La troisième tentation nous fait croire que nous avons la science infuse, que nous connaissons les solutions miraculeuses en toute chose, alors que ceux qui sont à la tête de l’Eglise, au service de la paroisse ou qui nous ont précédés n’ont rien compris. Nous, nous sommes les sauveurs. Si nous appliquons notre modèle d’Eglise, de pastorale, tout ira mieux, sans considération pour les autres. C’est la tentation de Jacques et Jean, les fils de Zébédée au moment de la troisième annonce de la Passion par Jésus. Ils demandent d’être l’un à la droite de Jésus, et l’autre à sa gauche, car eux ils ont tout compris.
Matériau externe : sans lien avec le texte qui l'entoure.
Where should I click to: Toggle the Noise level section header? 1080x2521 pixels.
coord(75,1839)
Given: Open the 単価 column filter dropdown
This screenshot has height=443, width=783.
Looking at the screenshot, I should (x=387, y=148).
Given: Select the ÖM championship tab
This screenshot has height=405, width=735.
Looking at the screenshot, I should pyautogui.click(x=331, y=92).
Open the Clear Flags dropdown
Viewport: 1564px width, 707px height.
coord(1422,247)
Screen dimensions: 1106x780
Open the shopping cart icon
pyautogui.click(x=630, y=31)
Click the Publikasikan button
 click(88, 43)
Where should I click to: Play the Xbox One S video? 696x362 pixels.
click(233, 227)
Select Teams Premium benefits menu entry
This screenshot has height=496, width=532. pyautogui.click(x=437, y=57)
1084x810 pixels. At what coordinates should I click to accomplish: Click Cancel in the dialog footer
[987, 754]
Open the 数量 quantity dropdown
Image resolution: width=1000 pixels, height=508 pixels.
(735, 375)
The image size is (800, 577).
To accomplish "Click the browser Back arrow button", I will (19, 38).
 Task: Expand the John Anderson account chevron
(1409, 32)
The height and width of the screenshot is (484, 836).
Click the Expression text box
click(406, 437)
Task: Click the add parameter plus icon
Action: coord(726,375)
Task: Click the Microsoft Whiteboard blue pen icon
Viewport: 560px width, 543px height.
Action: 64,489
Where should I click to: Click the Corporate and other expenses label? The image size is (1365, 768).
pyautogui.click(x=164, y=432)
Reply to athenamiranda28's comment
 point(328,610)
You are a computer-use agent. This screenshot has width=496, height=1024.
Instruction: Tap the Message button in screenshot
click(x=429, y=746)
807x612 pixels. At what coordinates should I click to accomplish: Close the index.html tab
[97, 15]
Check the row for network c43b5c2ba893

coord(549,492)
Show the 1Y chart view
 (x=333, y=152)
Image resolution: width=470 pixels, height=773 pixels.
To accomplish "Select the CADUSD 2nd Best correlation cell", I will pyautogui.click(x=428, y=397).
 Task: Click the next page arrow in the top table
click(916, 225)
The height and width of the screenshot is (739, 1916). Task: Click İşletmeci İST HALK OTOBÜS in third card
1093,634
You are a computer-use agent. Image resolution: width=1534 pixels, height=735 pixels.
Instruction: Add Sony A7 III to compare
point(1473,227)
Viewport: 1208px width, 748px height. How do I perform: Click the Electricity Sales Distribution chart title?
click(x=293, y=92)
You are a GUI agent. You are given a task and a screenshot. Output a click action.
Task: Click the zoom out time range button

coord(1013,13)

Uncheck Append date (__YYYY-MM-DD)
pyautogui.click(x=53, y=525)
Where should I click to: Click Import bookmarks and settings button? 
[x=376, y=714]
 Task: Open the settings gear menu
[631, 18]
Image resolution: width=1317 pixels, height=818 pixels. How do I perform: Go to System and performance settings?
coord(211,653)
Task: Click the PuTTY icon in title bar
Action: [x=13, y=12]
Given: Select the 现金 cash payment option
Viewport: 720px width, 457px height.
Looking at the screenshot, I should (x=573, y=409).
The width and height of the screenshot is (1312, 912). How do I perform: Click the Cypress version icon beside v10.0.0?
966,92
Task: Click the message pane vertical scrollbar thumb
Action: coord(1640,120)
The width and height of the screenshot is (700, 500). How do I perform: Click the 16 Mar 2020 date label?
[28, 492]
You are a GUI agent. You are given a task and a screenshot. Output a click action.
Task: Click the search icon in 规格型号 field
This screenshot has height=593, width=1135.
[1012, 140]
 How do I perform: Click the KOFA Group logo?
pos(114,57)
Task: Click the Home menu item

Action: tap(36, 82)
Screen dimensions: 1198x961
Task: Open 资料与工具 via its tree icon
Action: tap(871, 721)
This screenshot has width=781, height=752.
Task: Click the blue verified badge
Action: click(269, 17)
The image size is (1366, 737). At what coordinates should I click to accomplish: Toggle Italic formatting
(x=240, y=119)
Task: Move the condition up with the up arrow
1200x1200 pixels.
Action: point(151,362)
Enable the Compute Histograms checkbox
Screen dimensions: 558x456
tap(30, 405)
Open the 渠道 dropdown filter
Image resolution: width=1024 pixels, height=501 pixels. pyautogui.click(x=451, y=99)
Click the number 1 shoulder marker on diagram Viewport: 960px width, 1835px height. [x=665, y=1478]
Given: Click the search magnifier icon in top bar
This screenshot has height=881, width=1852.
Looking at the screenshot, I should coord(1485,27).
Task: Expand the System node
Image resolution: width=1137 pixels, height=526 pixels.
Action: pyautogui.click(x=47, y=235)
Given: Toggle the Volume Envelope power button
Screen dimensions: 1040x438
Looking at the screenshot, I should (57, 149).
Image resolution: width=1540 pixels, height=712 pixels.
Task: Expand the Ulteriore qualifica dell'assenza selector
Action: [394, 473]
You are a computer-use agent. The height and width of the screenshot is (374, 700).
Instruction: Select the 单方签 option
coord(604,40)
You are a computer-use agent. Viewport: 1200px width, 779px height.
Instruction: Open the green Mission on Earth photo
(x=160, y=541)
L’Évangile est si souvent trahi par nous !En ces temps de crise, ne soyons pas anesthésiés par le conformisme. Plus la situation est difficile, plus le témoin du Christ est attendu. Soyons annonciateurs de la joie de croire. Vivons intensément des valeurs du Christ telles qu’elles sont décrites dans la lettre aux Philippiens : « ayez une même pensée, un même amour, une seule âme, une seule pensée. Ne faites rien par esprit de dispute, ni par vaine gloire, mais que chacun, par l’humilité, estime les autres supérieurs à soi-même. Ne recherchez pas chacun votre propre intérêt, mais bien celui des autres. Ayez entre vous la pensée même qui fut en Jésus-Christ » (2, 2-5).Transformons nos communautésen des lieux de fraternité, où chacun soit bien accueillis quelque soit son histoire, ou ses options, transformons nos communautés en des lieux missionnaires, où chacun se sente responsable de l’annonce de la Bonne Nouvelle, transformons nos communautés en des lieux de solidarité, où les plus petits sont accueillis, transformonsnos communautés en des lieux où on sait se dire les choses en vérité et en charité, transformons nos communautés en des lieux où rayonne la douceur et la fermeté du Christ qui relève, et qui vient nourrir toutes nos soifs.